Certains rapportent une senteur énigmatique précédant la disparition d’un être cher. Découvrez les secrets de ce phénomène intrigant exploré par la science et les récits personnels.
Pourquoi le parfum du corps évolue-t-il en fin de vie ?

Lorsqu’une personne approche de la mort, son organisme subit de profonds changements physiologiques. Un des signes les plus évidents est l’émergence d’une odeur spécifique. Contrairement à ce que l’on pourrait penser, ce phénomène n’est pas réservé aux défunts, mais peut également être détecté chez une personne en phase terminale.
Cette senteur particulière provient de deux substances chimiques : la putrescine et la cadavérine. Ces composés gazeux, issus de la dégradation des acides aminés ornithine et lysine, sont responsables de l’odeur distinctive de la décomposition. Leur libération débute lorsque le métabolisme ralentit considérablement, généralement dans les derniers jours de vie.
Une fragrance mémorable et déconcertante

Les individus ayant déjà perçu cette odeur la décrivent comme étant singulière et marquante.

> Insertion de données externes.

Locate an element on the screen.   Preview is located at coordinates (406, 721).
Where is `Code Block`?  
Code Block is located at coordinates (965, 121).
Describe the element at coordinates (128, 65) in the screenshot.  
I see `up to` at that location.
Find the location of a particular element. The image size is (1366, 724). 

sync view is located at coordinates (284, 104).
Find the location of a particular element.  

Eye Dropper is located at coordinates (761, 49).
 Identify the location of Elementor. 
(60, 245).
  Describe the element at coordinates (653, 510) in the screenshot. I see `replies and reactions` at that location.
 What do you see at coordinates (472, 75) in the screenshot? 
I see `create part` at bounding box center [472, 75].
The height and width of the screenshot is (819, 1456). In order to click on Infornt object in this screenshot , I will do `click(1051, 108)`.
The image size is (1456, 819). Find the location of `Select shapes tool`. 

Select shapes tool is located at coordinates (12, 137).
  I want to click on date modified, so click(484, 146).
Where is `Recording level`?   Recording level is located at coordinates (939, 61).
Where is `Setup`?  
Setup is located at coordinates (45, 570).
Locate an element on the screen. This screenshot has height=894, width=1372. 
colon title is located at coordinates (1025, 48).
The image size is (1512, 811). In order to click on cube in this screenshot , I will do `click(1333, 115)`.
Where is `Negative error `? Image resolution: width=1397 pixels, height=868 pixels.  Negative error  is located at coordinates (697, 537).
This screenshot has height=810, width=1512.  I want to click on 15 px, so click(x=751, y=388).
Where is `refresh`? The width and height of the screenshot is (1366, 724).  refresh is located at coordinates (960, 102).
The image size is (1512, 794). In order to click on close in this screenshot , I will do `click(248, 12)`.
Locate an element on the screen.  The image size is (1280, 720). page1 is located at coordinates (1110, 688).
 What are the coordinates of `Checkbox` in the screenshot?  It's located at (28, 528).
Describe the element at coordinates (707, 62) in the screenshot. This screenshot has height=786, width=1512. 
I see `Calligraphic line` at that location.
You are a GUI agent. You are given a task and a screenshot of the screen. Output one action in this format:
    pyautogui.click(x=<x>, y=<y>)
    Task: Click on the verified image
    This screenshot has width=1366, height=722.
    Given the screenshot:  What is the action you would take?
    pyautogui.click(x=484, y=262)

Certains la comparent à l’odeur de viande avariée, tandis que d’autres la rapprochent d’une senteur chimique évoquant le dissolvant pour vernis à ongles. La perception varie en fonction des personnes et de l’état de santé de la personne en fin de vie.
Dans le cas de pathologies telles que les cancers digestifs (intestin ou estomac), l’odeur peut être particulièrement prononcée. Elle résulte alors de la libération de toxines et d’une altération du métabolisme.